Following the release of a financial report last week by the Pennsylvania Health Care Cost Containment Council (PHC4), the Hospital & Healthsystem Association of Pennsylvania (HAP) has said that the state's hospitals will be facing an uncertain financial future.
PHC4's report covers the fiscal year that ended June 30, 2011, and it documents that the state's hospitals provided $990 million in uncompensated care - a nearly $100 million increase in just one year.
"I think the two overarching facts coming from this report were that in 2010-2011, there was an improvement in margins, which is good news," said Roger Baumgarten, director of media relations for HAP. "The not-so-good news is that there was a spike in uncompensated care – a total of nearly 1 billion. That number doesn't go down, so it'll be even higher this year."
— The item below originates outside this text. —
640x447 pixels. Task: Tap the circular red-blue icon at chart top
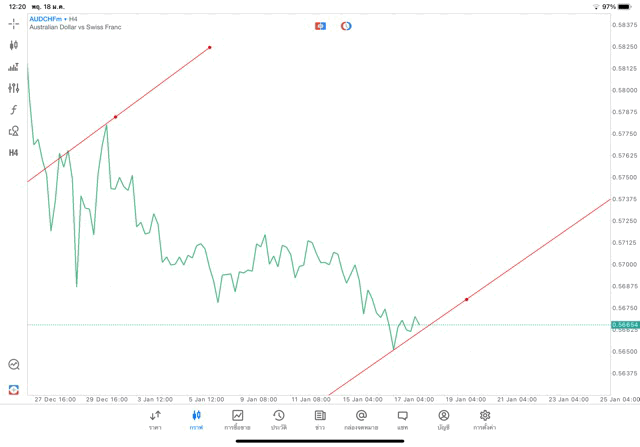click(346, 25)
"The hospital financial performance documented in this report is welcome news, but it is not a long-term trend," said HAP President and CEO Carolyn F. Scanlan, in a press release. "This one-year snapshot of hospital performance masks the financial uncertainty facing hospitals in the current fiscal year and going forward."
The release of the PHC4 report follows last week's report from Moody's Investors Services that expects ratings downgrades for nonprofit hospitals nationwide to outpace upgrades this year.
"While Medical Assistance payment modernization and a short-term improvement in non-operating income helped to push aggregate hospital margins just over the threshold of viability for 2010-2011, the outlook for the current year, and subsequent years, is troubling," Scanlan said in a written statement.
Preliminary financial data compiled by HAP for the first half of the current fiscal year shows a four-percentage-point drop in total margins - the largest decline over the past seven fiscal years, said Baumgarten.
"The reimbursements are just not keeping pace," he said.
In addition, HAP recently released data showing Medicaid payments falling short of costs by $5.28 billion between 2011 and 2015, he said.
"If you're short on funds, you have to make decisions on services you can and cannot provide and staff you can and cannot have on board - or even if hospitals need to close," said Baumgarten. "We face a very uncertain fiscal future."
Scanlan emphasized that the Medicaid program has always paid hospitals at less than the cost of care, but that budget and payment policy changes in Harrisburg will cause the shortfall to more than double in the coming year.
"In fiscal year 2011, Medicaid paid Pennsylvania's hospitals $542 million less than the cost of care for Medicaid patients," Scanlan said in a press release. "For fiscal years 2013 through 2015, the shortfall exceeds $1 billion annually and peaks at $1.454 billion in 2015. Whether nonprofit hospitals, for-profit businesses or even individuals, it is virtually impossible to avoid fiscal harm when costs continue to exceed revenues. While hospitals' Medicaid payments have improved modestly over the past two years, the payment shortfall remains."